Construir futuro dá trabalho, é um projeto exigente, que requer valores como solidariedade, justiça, partilha, união, amor. Pode também significar luta, é certo. Mas, também com o tempo, os mais distraídos entenderão que luta é diferente de guerra, ódio, ou competição - valores esses do tempo da outra senhora, em nada revolucionários.
Não nos deixemos, então, enganar por quem grita revolução sem saber como a fazer. Não nos confundamos a nós próprios, achando que até nos identificamos com os gritos que exigem mudança, ou sentindo vergonha e dúvida por querermos uma também. A mudança é necessária - não há a menor dúvida! Mas é preciso ver com clareza o sentido que ela deve tomar. E é preciso, acima de tudo, que faça sentido.

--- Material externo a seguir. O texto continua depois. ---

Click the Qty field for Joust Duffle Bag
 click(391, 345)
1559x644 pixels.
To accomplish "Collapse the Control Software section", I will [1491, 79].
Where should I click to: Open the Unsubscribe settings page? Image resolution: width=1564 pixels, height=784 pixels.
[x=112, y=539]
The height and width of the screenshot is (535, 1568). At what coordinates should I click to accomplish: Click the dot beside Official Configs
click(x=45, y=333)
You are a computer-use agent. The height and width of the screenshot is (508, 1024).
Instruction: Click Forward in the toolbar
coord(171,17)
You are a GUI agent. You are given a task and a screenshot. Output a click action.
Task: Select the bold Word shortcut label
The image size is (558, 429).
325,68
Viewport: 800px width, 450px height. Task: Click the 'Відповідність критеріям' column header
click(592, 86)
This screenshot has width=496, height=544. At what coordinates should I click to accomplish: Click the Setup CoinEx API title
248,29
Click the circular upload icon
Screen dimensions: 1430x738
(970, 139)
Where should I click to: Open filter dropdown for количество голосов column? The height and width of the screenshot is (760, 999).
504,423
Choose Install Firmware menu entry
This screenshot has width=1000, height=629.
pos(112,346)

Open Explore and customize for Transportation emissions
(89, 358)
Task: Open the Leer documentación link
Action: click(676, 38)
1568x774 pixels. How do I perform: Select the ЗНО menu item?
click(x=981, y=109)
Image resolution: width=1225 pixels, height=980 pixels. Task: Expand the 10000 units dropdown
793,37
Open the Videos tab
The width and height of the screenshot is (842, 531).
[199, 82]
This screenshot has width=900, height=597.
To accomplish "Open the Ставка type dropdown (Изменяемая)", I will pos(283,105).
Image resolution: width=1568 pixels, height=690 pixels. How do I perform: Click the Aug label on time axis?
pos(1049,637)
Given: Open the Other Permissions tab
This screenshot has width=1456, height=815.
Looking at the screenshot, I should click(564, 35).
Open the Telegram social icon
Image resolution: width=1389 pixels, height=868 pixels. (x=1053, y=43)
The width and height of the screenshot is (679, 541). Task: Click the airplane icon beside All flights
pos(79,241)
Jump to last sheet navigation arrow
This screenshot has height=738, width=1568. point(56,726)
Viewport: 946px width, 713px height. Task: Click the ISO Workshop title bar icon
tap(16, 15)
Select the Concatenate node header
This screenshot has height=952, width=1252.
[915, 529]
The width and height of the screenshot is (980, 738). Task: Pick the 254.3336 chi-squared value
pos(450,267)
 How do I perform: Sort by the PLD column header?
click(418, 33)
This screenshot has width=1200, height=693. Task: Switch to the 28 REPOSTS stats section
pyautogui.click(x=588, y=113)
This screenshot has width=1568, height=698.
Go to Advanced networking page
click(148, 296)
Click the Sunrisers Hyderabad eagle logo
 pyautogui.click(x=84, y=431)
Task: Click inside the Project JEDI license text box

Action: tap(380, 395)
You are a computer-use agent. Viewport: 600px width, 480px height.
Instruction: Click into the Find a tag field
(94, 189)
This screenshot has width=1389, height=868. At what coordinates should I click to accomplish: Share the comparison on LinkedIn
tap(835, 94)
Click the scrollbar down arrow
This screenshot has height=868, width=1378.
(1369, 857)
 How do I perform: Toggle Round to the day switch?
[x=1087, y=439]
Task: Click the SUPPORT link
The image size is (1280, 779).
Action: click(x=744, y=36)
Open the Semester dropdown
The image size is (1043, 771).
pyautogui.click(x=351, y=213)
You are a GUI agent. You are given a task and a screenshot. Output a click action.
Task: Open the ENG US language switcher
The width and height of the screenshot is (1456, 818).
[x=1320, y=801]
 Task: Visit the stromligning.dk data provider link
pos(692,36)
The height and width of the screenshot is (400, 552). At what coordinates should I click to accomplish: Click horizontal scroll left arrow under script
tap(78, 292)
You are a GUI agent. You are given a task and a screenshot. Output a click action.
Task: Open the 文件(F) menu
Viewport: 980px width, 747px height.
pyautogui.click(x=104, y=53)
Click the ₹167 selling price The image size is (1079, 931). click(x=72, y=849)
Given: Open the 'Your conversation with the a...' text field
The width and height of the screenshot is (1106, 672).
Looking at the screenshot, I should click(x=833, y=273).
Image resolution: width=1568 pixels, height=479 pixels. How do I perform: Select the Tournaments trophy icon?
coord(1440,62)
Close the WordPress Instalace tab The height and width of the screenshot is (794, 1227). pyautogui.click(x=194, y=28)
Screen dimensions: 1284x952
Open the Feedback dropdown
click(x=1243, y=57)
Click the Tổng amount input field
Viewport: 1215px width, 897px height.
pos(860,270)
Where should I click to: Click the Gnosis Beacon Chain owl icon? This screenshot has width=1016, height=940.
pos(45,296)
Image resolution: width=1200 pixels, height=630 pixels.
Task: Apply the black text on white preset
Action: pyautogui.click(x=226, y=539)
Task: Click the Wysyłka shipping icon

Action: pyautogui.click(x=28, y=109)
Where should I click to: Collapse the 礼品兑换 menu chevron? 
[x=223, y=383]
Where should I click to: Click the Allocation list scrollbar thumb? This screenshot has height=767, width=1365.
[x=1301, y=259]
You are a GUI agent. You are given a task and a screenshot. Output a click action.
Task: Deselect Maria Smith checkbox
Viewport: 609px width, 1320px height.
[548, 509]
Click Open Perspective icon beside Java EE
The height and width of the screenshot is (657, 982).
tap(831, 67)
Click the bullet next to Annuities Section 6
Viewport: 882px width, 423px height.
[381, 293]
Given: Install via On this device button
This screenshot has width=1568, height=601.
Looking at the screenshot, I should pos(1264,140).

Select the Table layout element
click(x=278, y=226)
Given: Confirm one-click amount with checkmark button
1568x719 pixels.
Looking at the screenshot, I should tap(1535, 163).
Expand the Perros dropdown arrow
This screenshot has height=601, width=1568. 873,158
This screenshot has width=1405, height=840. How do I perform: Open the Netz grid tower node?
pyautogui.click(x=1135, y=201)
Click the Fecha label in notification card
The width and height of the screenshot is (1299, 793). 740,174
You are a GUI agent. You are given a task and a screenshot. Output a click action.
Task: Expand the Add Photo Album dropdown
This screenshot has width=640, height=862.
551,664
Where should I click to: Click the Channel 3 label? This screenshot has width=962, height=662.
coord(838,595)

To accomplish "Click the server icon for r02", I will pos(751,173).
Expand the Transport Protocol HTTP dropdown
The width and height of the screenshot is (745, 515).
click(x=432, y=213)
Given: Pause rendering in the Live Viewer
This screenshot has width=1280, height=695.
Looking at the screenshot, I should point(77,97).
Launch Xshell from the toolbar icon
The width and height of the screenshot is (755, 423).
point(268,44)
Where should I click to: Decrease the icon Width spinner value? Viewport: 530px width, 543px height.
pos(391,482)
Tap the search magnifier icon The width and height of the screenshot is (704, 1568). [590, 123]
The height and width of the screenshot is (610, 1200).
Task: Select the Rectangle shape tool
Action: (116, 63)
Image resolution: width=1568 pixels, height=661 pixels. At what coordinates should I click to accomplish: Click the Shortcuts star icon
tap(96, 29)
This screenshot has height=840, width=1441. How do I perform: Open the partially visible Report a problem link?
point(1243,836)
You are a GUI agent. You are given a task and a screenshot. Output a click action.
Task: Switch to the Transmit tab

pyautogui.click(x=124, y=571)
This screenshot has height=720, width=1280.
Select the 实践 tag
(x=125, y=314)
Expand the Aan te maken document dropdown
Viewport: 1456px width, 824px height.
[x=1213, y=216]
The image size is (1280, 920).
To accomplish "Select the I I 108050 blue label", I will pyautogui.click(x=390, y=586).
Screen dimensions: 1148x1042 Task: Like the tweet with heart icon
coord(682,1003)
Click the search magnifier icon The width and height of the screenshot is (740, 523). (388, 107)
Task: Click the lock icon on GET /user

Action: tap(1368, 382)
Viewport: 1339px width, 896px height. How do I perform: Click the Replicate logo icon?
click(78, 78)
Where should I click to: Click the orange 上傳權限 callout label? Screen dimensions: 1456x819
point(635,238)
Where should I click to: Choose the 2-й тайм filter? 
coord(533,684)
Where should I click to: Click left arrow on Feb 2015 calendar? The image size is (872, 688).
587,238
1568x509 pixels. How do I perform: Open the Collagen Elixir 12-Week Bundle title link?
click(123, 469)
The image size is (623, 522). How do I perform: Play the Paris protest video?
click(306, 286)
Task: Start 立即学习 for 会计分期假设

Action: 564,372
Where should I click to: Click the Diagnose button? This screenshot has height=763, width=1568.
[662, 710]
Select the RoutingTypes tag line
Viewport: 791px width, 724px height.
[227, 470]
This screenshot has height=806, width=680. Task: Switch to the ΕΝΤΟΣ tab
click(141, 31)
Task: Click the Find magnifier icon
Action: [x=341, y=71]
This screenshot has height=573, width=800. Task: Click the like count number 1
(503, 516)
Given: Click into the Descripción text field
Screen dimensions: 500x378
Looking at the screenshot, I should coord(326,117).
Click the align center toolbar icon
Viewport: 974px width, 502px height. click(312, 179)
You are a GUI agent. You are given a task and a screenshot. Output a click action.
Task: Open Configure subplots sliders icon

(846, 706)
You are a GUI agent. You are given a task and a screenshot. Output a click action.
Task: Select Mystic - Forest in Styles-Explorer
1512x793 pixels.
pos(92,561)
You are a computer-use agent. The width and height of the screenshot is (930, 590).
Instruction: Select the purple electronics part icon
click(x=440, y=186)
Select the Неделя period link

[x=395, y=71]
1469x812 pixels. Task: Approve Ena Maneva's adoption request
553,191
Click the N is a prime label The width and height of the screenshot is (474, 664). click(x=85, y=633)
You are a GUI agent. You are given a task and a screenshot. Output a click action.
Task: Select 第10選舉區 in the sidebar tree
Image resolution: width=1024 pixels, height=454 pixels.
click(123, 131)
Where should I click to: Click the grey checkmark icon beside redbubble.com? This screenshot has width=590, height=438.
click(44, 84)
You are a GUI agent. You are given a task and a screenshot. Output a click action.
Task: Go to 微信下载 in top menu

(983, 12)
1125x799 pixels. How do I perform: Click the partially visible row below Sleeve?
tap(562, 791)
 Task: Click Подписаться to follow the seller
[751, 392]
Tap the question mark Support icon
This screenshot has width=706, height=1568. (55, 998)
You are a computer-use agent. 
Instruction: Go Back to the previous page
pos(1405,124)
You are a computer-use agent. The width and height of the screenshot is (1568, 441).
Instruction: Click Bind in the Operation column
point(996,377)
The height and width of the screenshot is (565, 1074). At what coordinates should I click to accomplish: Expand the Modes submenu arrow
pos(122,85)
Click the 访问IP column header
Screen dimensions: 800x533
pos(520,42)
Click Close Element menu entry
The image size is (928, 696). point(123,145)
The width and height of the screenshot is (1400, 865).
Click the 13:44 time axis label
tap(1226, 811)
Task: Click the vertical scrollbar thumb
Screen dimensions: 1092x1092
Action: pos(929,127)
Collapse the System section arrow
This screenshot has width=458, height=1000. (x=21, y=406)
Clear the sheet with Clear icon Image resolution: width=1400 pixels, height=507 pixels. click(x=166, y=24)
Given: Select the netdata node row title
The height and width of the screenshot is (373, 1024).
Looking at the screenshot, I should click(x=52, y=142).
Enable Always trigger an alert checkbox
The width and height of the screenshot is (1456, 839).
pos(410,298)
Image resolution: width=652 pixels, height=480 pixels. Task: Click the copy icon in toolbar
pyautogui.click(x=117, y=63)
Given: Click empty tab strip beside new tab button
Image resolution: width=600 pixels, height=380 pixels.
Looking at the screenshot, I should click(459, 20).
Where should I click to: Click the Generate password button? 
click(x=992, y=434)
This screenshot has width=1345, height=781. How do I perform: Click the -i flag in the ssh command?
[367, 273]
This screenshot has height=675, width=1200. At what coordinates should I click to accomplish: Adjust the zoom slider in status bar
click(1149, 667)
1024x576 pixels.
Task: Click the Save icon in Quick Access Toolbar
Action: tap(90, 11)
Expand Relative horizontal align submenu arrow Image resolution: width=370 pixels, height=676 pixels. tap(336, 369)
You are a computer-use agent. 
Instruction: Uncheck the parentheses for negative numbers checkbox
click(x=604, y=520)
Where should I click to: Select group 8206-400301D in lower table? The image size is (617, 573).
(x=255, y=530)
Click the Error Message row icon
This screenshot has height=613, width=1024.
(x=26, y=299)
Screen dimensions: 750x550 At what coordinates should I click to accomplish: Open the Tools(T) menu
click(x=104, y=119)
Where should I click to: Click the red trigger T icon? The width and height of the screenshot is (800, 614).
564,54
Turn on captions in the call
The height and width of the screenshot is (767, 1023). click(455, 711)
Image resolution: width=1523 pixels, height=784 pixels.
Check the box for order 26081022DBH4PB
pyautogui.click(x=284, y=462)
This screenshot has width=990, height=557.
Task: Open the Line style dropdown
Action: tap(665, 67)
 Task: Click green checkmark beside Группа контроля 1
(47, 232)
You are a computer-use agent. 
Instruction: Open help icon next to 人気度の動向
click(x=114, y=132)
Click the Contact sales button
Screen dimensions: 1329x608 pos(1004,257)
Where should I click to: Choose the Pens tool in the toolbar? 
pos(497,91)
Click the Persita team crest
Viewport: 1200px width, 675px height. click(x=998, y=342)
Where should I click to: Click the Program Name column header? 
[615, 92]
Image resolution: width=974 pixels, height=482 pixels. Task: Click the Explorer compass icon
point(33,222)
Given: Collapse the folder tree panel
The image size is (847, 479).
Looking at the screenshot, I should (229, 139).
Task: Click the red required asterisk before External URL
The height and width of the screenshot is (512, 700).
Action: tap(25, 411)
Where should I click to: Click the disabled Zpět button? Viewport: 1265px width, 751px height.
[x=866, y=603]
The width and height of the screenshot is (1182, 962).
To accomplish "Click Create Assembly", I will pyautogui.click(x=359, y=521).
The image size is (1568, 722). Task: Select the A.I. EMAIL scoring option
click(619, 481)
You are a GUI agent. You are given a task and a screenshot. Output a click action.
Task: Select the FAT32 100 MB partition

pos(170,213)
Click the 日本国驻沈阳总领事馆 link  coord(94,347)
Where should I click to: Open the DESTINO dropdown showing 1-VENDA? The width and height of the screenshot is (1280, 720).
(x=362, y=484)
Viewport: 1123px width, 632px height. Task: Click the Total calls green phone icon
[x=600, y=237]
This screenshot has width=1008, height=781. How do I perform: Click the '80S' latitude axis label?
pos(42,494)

No fim da história de Mrozek, o homem chega à conclusão que as mudanças só lhe trouxeram chatices, e que o sofá do quarto afinal estava bem onde estava e servia bem como estava. Mas regozija-se na epifania que tanta mudança lhe proporcionou: “às vezes é preciso mudar, para que tudo fique na mesma”. Várias coisas poderiam ser ditas sobre isto, mas para os dias que correm, fico-me pela questão de Afonso Cruz sobre esta obra: “No final, poderão os sofás derrotar as utopias?”